## DIRECTIONS FOR THIS TASK
Quote the records below word for word, please, from the very first line through the one that contains "The height and width of the screenshot is (782, 600).", and nothing beyond it.
------ RECORDS FOR THIS TASK ------
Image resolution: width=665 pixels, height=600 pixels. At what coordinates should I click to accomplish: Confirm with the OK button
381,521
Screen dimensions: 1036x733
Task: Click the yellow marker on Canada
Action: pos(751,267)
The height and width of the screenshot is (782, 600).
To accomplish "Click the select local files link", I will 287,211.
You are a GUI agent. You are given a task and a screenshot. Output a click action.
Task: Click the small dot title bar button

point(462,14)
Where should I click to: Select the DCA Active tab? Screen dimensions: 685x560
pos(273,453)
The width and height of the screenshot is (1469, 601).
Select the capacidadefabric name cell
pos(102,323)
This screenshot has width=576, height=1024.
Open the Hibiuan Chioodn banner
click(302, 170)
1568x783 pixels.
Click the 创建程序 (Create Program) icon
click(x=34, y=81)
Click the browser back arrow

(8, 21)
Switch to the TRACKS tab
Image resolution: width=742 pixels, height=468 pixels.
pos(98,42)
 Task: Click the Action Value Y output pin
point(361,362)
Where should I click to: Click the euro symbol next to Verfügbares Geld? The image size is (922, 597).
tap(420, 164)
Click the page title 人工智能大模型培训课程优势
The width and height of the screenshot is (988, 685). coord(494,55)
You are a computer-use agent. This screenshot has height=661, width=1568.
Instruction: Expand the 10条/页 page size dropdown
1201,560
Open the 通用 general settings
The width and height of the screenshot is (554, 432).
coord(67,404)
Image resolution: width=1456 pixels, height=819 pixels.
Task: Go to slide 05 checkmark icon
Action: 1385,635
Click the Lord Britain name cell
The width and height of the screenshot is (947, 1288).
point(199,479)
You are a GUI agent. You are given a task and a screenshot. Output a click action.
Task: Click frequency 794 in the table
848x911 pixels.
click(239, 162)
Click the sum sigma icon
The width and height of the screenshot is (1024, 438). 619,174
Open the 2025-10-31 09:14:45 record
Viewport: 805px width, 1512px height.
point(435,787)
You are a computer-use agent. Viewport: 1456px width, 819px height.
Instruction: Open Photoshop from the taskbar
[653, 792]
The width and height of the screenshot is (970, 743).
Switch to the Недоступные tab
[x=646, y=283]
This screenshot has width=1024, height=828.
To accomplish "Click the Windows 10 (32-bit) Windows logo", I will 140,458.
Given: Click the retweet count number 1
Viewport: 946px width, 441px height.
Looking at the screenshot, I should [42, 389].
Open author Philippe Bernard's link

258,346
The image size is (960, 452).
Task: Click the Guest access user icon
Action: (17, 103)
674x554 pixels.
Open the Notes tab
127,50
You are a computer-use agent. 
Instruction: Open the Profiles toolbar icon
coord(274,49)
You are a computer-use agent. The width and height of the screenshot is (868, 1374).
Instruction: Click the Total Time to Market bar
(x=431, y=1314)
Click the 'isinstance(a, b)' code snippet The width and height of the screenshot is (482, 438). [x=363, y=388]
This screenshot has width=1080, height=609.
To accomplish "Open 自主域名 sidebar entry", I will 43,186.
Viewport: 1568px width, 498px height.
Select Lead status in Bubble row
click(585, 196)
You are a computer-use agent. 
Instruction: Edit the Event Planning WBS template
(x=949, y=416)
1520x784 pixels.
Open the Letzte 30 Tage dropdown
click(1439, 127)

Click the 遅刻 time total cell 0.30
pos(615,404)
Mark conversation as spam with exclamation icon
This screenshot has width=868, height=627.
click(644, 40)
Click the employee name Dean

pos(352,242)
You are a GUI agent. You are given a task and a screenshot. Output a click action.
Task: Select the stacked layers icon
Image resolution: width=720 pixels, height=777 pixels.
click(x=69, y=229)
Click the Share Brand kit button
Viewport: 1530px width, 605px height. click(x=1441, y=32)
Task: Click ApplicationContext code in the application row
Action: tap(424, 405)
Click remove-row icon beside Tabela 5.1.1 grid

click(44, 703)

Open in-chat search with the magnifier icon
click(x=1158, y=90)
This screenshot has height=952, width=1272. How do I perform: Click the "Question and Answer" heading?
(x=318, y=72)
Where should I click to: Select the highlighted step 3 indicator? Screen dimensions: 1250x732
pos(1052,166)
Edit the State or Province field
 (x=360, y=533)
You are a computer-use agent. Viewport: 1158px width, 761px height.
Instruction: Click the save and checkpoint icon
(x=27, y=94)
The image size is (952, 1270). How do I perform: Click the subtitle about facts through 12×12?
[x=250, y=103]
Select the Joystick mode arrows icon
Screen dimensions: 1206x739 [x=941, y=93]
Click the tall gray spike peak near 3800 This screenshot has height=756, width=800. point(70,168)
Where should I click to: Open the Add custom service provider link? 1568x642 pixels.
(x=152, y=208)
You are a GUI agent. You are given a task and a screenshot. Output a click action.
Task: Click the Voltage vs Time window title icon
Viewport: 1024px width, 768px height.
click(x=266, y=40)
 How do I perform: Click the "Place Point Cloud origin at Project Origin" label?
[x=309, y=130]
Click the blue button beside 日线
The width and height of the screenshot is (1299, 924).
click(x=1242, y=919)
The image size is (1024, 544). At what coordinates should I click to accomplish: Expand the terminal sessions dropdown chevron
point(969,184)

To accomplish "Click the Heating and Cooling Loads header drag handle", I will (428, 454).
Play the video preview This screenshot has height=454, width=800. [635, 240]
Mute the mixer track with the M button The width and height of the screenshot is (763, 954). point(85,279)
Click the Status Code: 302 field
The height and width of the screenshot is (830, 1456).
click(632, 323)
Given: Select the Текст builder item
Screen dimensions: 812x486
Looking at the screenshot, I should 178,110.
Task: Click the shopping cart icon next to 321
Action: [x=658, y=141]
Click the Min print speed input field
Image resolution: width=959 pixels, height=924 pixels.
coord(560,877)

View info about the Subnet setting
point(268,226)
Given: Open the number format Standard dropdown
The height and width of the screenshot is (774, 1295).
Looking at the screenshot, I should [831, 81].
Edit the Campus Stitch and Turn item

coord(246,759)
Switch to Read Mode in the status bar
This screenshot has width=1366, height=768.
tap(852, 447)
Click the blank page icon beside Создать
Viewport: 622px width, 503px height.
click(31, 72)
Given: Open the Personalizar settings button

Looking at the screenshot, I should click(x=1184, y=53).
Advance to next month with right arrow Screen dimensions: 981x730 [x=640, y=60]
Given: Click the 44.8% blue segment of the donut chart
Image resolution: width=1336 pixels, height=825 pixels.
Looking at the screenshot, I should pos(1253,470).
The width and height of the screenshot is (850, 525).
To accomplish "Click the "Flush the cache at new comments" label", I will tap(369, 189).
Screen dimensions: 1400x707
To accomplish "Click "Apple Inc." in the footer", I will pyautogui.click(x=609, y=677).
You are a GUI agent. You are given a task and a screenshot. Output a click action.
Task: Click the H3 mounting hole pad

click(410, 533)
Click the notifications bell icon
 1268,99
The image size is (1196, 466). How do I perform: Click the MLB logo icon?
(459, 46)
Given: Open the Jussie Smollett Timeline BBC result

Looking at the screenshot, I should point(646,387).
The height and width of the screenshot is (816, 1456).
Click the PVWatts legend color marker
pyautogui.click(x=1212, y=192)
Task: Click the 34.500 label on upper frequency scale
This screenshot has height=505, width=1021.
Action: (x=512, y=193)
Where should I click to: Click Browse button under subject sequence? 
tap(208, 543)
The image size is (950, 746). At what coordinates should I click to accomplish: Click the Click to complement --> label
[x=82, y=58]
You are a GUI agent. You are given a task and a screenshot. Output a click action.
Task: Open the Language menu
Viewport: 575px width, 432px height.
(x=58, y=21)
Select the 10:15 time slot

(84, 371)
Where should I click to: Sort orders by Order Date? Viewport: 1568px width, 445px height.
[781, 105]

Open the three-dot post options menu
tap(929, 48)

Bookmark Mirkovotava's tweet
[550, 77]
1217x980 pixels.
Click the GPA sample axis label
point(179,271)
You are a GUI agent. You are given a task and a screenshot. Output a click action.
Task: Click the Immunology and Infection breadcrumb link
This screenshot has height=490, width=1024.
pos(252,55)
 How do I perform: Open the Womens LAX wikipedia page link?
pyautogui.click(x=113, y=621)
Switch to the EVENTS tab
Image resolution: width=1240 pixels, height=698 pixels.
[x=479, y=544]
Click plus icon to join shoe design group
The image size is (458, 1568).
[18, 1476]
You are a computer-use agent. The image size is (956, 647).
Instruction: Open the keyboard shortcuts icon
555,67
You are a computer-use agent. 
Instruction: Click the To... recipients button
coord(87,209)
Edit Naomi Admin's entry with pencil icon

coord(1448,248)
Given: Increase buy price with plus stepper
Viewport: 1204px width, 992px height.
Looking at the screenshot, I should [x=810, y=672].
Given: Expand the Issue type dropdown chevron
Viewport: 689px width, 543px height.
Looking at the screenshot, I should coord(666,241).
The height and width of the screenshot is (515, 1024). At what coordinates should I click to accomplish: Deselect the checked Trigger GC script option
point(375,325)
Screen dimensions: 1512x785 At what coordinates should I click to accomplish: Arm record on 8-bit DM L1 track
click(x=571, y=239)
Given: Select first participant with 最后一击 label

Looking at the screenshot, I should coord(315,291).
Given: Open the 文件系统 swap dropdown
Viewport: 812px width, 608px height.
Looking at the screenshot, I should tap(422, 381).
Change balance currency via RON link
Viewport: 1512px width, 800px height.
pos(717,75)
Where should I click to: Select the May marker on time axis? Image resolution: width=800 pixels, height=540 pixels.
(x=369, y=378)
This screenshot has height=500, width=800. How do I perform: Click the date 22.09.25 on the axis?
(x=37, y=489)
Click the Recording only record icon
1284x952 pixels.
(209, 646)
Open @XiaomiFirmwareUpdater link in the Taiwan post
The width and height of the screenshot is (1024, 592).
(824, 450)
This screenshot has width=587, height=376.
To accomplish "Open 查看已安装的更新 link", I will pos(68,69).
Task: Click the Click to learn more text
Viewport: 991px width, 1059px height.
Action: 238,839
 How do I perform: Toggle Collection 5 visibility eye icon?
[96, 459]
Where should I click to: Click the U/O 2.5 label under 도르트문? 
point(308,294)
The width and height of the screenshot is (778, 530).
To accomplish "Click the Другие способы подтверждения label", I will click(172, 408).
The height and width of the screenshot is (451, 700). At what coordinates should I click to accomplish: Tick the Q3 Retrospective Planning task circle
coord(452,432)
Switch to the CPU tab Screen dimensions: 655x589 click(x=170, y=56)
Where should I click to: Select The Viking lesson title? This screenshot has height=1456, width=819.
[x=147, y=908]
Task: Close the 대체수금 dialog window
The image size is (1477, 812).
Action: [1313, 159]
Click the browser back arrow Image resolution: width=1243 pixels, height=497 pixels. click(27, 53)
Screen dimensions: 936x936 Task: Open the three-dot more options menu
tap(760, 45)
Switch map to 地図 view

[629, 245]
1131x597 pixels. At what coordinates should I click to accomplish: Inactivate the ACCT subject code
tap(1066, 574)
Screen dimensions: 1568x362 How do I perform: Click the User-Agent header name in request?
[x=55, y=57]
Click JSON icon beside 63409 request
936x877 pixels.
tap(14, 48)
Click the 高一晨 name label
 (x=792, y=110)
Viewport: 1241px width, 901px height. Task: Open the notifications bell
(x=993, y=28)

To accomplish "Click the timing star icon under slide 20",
------
## ANSWER TO THIS EXERCISE
Image resolution: width=665 pixels, height=600 pixels. At what coordinates should I click to accomplish: Confirm with the OK button
381,521
Screen dimensions: 1036x733
Task: Click the yellow marker on Canada
Action: pos(751,267)
The height and width of the screenshot is (782, 600).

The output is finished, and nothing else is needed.